Estão em um pavimento que parece localizar-se acima do gigantesco tubo por onde as cápsulas transportadoras se movimentam. O clima é agradavelmente fresco, assim como deve ser nas cavernas. Eu volito pelas proximidades.

O ar deslocado pelo túnel de vidro sopra seus cabelos e roupas estranhos. A bem da verdade, são inteiramente estranhos e bizarros na opinião dos "jet"-humanos; pudera: quase um milênio ... ambos têm cabelos, dentes, nariz, orelhas e olhos proporcionais, e membros inferiores simétricos.

Apesar disso tudo, vê-se que poucas coisas mudaram. Dentre os habitantes que ainda sofrem no transporte público, raros são os que caminham com normalidade, ou com o charme de há nove séculos; raros! Porém, há uma vantagem: todos são portadores de pernas bonitas, muito embora, estranhamente, haja ocorrências do tipo: pernas masculinas em corpos femininos e pernas femininas em corpos masculinos. Isso, por uma questão natural e pré-histórica de gosto estético, tal e qual no passado; neste nosso passado que hora se antecipa.

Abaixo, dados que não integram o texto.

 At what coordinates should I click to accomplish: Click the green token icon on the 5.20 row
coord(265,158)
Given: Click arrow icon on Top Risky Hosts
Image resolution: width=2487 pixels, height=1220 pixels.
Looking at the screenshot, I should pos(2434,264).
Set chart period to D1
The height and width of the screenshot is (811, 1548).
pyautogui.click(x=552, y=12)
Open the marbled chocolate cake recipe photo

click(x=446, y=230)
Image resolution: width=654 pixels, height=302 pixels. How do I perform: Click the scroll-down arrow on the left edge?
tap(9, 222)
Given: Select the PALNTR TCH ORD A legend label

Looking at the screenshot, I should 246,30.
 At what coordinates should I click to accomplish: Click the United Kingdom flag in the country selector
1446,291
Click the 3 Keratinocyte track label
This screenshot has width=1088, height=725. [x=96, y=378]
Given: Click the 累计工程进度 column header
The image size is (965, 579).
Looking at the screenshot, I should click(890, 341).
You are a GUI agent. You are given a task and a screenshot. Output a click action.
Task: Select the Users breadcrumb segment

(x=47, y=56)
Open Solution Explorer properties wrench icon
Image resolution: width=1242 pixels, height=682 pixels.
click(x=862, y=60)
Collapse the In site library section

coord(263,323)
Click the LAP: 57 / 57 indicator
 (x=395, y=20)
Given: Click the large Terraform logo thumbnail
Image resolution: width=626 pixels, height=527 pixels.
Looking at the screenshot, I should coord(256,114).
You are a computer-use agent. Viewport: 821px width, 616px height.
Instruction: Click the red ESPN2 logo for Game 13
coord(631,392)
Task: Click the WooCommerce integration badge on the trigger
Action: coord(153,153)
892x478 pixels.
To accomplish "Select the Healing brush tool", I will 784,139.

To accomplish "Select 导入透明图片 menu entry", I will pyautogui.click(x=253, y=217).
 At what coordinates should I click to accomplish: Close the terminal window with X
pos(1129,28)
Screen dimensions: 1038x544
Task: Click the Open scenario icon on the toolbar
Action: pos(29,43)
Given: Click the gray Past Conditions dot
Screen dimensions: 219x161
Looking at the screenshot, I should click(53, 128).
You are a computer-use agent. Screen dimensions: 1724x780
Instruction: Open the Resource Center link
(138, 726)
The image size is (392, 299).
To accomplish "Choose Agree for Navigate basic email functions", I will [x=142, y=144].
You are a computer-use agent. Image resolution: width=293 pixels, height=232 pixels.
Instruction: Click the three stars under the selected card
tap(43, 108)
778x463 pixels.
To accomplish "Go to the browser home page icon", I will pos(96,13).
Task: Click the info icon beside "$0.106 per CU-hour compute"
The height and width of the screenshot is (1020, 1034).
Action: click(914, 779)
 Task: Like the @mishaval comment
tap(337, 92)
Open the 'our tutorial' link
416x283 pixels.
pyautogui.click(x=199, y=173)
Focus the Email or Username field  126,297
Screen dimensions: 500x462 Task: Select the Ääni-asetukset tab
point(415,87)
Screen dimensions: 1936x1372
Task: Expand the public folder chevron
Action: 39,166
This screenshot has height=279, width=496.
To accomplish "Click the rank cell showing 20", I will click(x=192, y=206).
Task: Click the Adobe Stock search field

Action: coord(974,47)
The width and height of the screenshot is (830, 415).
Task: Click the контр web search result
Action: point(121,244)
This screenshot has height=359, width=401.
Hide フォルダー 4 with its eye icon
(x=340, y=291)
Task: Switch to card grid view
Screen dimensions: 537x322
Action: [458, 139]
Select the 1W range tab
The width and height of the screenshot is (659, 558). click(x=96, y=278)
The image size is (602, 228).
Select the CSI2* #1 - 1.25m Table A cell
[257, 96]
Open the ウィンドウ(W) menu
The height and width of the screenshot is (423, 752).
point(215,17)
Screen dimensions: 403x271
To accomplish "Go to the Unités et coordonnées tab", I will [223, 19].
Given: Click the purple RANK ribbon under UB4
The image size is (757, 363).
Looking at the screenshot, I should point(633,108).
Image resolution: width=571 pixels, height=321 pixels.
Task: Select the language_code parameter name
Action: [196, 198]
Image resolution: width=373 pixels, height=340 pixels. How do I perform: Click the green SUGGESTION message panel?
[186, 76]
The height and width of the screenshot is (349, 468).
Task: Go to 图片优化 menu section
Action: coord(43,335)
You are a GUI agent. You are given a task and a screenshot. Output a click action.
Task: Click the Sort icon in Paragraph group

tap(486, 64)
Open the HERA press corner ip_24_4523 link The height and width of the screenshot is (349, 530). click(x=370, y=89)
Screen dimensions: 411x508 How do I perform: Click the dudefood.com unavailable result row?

Mas espere... me acompanhe.

Trava-se nesse momento um diálogo que, tanto pode ser esclarecedor, quanto filosófico para o menino:

- Mãe, a gente deve passar por entre postes que têm setas verdes?

- Sim, menino. Claro que sim. E não são postes, são totens.

- E se a gente passar por entre os totens que têm um "xis" vermelho?

- Vamos ficar como estas pessoas ...

- Credo! Não. Não quero ! O que aconteceu com elas, mãe?

- Foram desobedientes às regras tecnológicas e sociais.

- Como assim, mãe?

- Se ignorarmos o "xis" como sinal de advertência, um feixe muito fino de laser será disparado e cortará nossas pernas.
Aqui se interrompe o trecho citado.